None of this is in Im's mind now, however. In this scrimmage against the Burtonsville Senior League team at Paint Branch High School, Im is concentrating solely on the pitcher's delivery. He waits in the batter's box, taking a few pitches before hitting a fastball that easily clears the left field fence.

Next up is 15-year-old Byron Chow. A sophomore at Park View High School in Sterling, Va., Chow is the team's youngest player. Not to be outdone, he connects on a fastball, landing a home run less than 20 feet from Im's.

Im and Chow are two of 16 players who have been selected to the all-star team. They joined their brothers, Robert Im and Ben Chow, as well as Henry Choi, Steve Chung and Jason Pak of the District, and 10 ballplayers nationwide on a trip that will provide, at the least, a rare opportunity to face diverse competition.

The idea to have a team of Asian-Americans tour China was introduced at a meeting four years ago between Robert Smith, president of the U.S. Baseball Federation, and Wei Ming, president of the Chinese Baseball Association.

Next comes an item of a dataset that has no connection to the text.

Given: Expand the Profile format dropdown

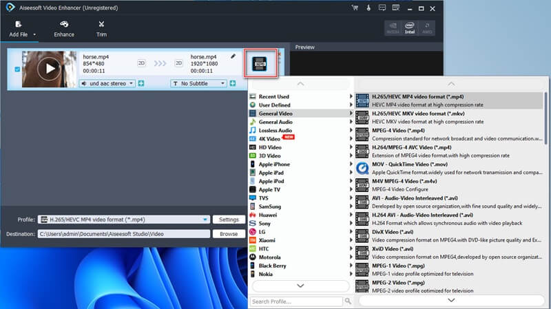Looking at the screenshot, I should (205, 220).
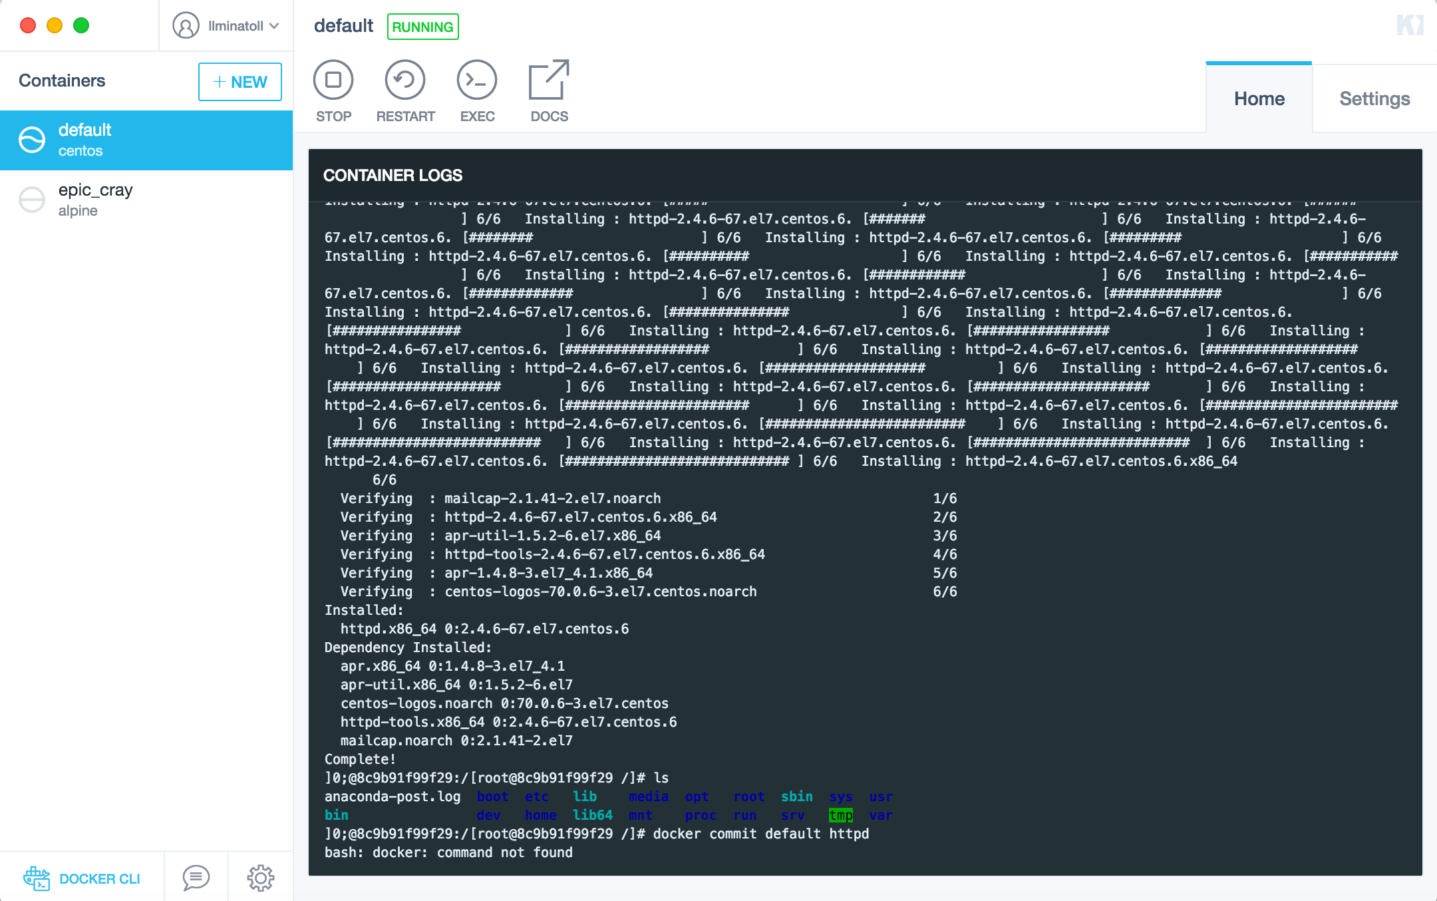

Duck Lee, a resident of the District who is president of the Industrial League and the Korean Amateur Baseball Association in America, attended that meeting in China.

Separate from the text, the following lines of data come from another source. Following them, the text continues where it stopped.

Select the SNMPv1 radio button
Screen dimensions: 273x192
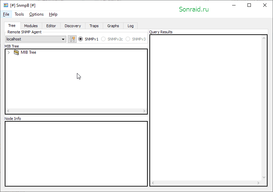(x=80, y=39)
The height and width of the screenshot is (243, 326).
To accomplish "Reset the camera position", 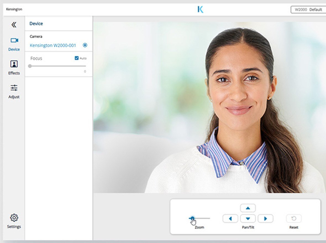I will tap(293, 218).
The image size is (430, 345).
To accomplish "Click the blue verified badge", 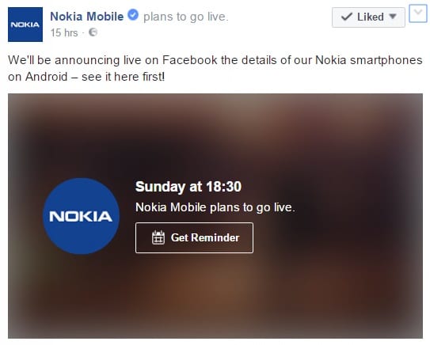I will pos(133,15).
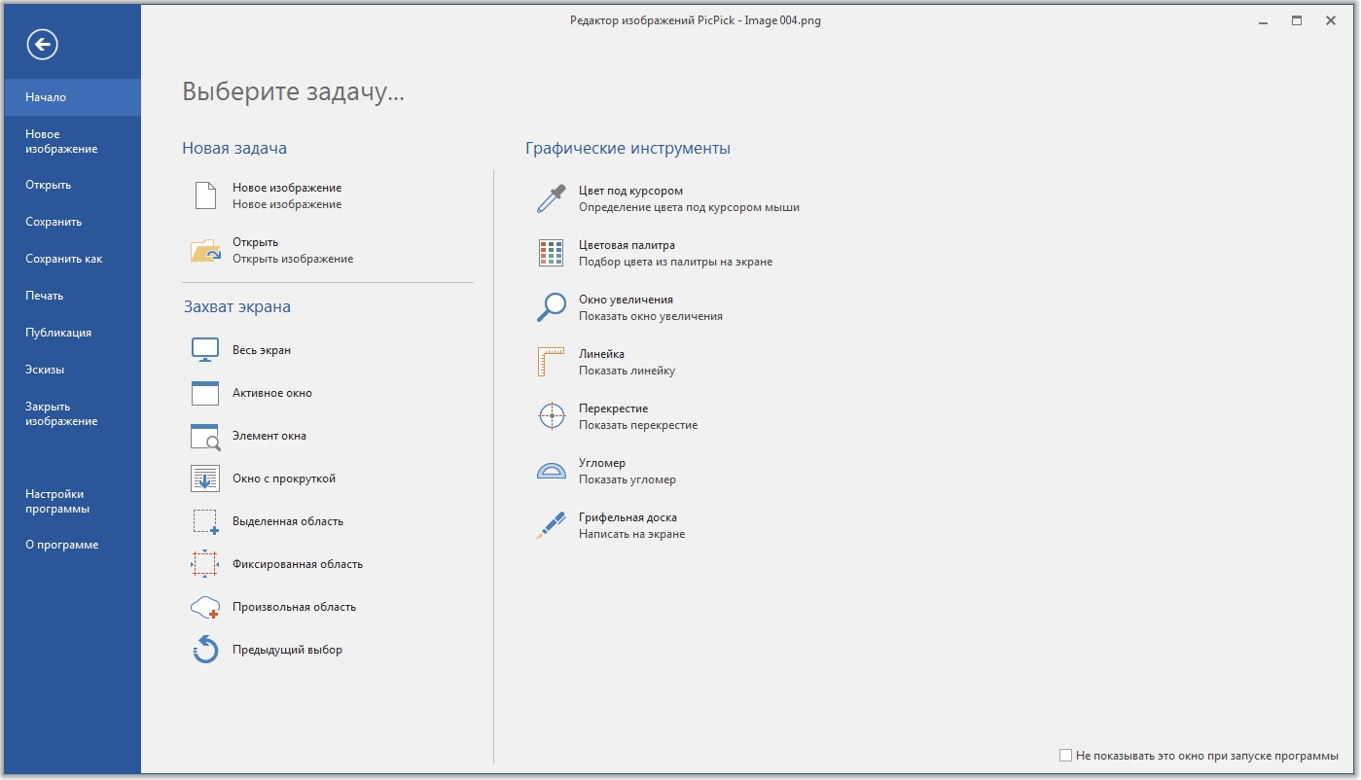The image size is (1361, 780).
Task: Select the scrolling window capture icon
Action: (205, 479)
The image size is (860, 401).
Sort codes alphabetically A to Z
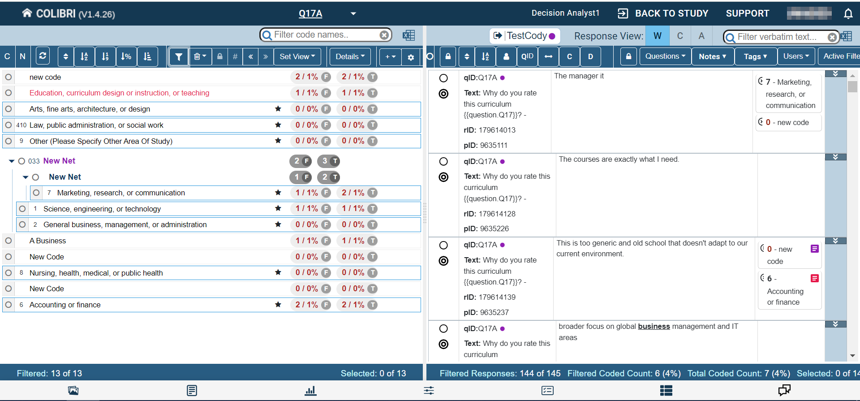coord(84,56)
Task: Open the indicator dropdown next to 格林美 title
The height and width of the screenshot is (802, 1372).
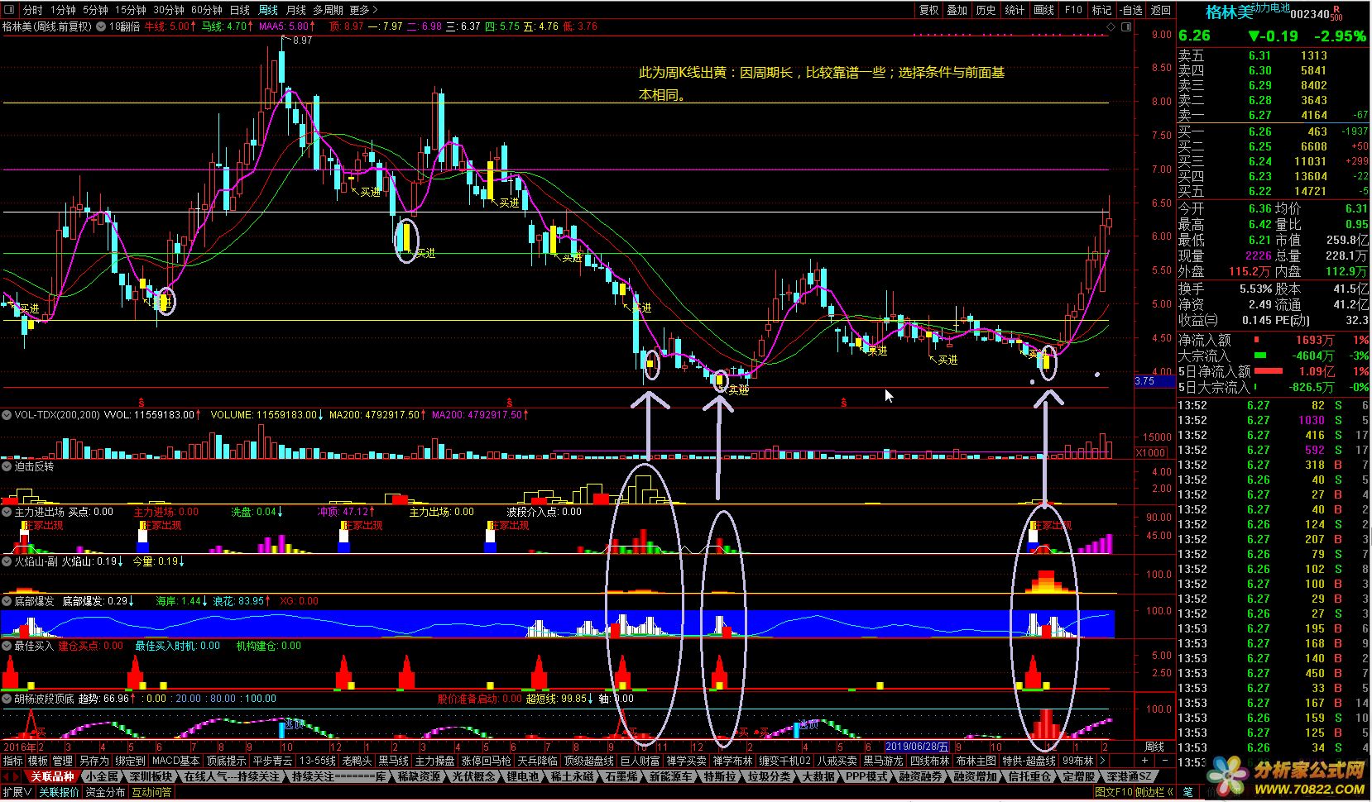Action: [x=101, y=26]
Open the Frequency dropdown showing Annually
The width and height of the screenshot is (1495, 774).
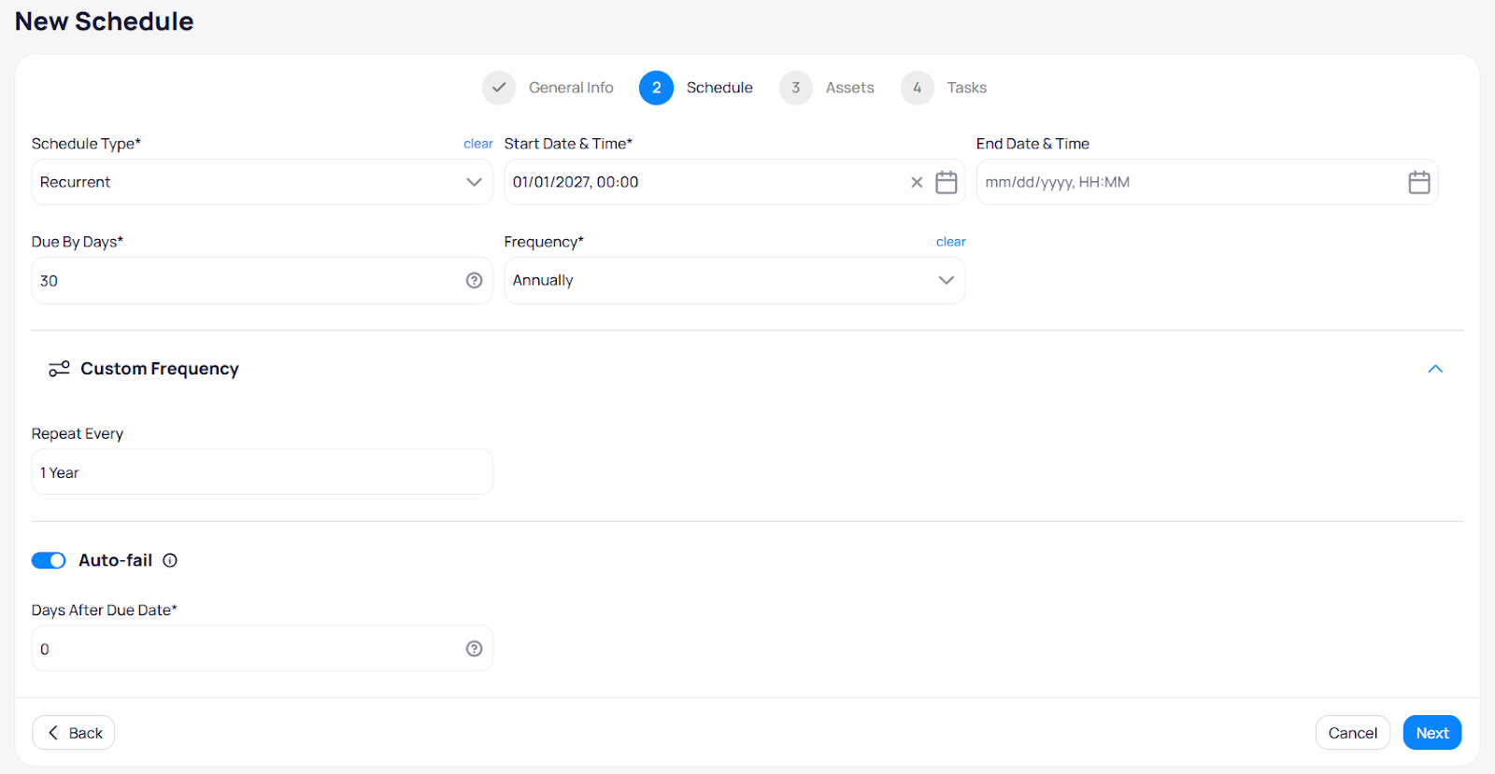pos(733,281)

"It was the first time that the baseball leaders of the two nations had met," Lee said. "From there, we discussed future plans, how America could help them -- because America is, after all, a baseball country, while China is still getting started."

Last winter, Ming approved the proposal. Lee quickly assembled a team of players ranging from 15 to 41 years of age and arranged for transportation and visas through the Chinese embassy. The trip's focus, Lee stated in a newsletter to players, was twofold: to convey good will to the people of China and to put on skillful baseball exhibitions that will help further promote the American game.

For many of the players, the trip takes on added significance: the opportunity to return to their homeland, or that of their forebears. Many will spend extra time in the Orient, visiting friends or relatives.

Henry Choi, a student at Rockville's Wootton High School, has not been to Korea since he was7, when he visited his father's brother-in-law. He eagerly awaits the chance to return, to see where his father was raised, to see China for the first time.

Ben and Byron Chow lived in Tokyo two years before returning to the United States last summer. They will spend a few days in Japan after the trip to visit friends.

The U.S. team will play its share of baseball. It is scheduled to face several teams from the Beijing area. Other teams will be flown in from throughout China for an opportunity to challenge this team from the West.

Lee has imposed a dress code on the U.S. players while they travel and tour and has briefed them on matters of etiquette.

"That's something that Mr. Lee is very concerned about -- our behavior -- since we're representing a country," said Chung, a Maryland graduate. "Everywhere we go, we're going to be scrutinized. Anything that comes over from the United States, they're going to be curious; they're going to put us on the table and dissect us, on and off the field."

Team members have been made aware of several differences in lifestyle they will encounter, and the subject of communism was brought up frequently in the discussions. They know a learning experience awaits them, and are going with an open mind, hoping to teach the Chinese a little about our ways and to learn from theirs.

"I want to show them how Americans are, how Americans play baseball," says Jason Pak, a junior at Maryland. "I don't really care about the politics.

"We are all the same people, you know. We just live in the United States, and they live in China."